##### DATASET ENTRIES #####

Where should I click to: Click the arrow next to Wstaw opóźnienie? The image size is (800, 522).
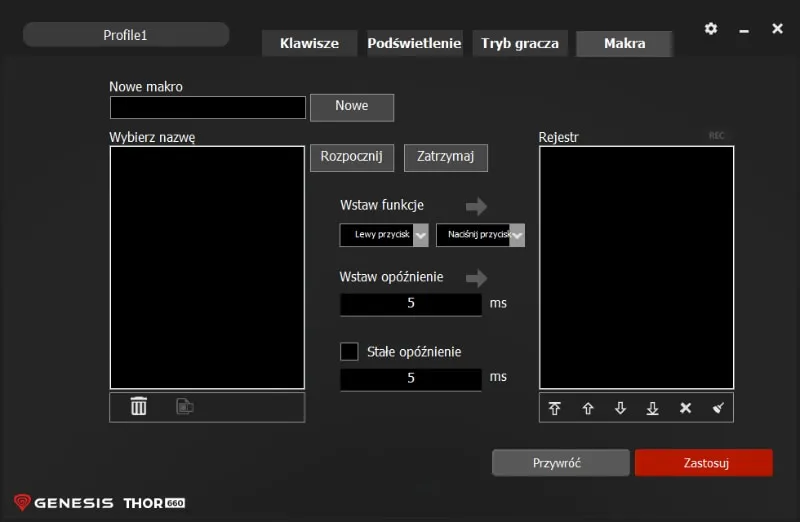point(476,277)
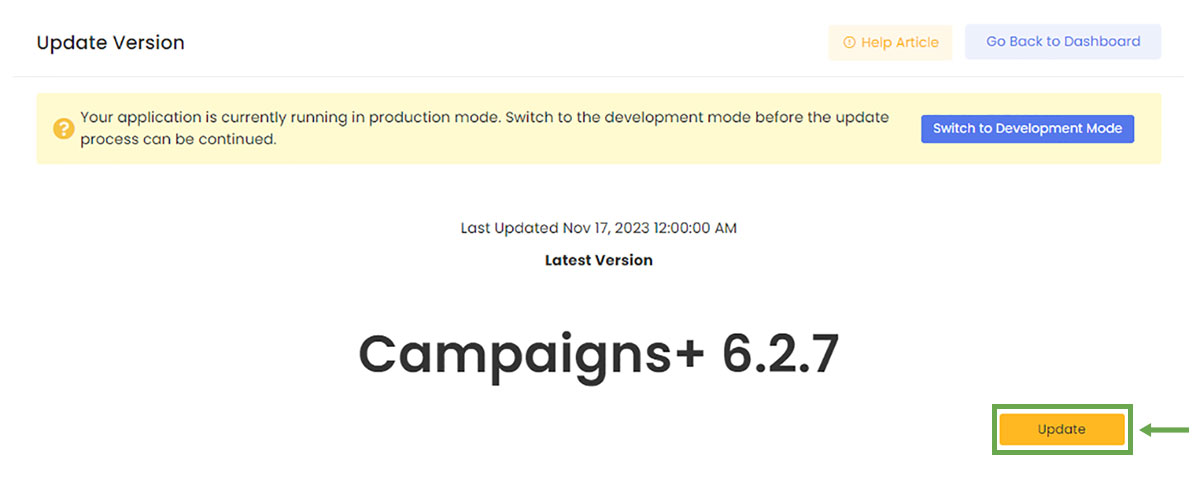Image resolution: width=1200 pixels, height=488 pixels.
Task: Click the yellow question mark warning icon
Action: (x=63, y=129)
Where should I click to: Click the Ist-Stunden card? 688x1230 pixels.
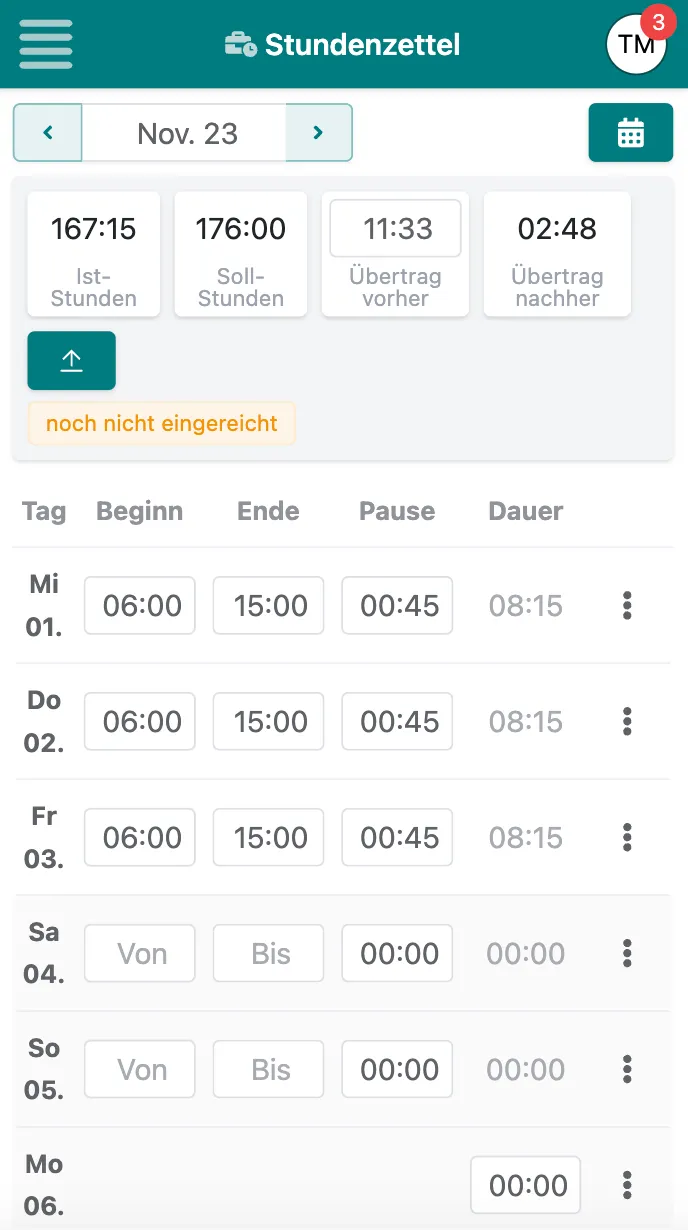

#####

◆ **SHORT PROBLEM**: Return all of the records above word for word, leaving out the pictures.

◆ **RESPONSE FOR THIS EXERCISE**:
Where should I click to: Click the arrow next to Wstaw opóźnienie? The image size is (800, 522).
point(476,277)
Image resolution: width=1200 pixels, height=488 pixels.
Task: Click the yellow question mark warning icon
Action: (x=63, y=129)
Where should I click to: Click the Ist-Stunden card? 688x1230 pixels.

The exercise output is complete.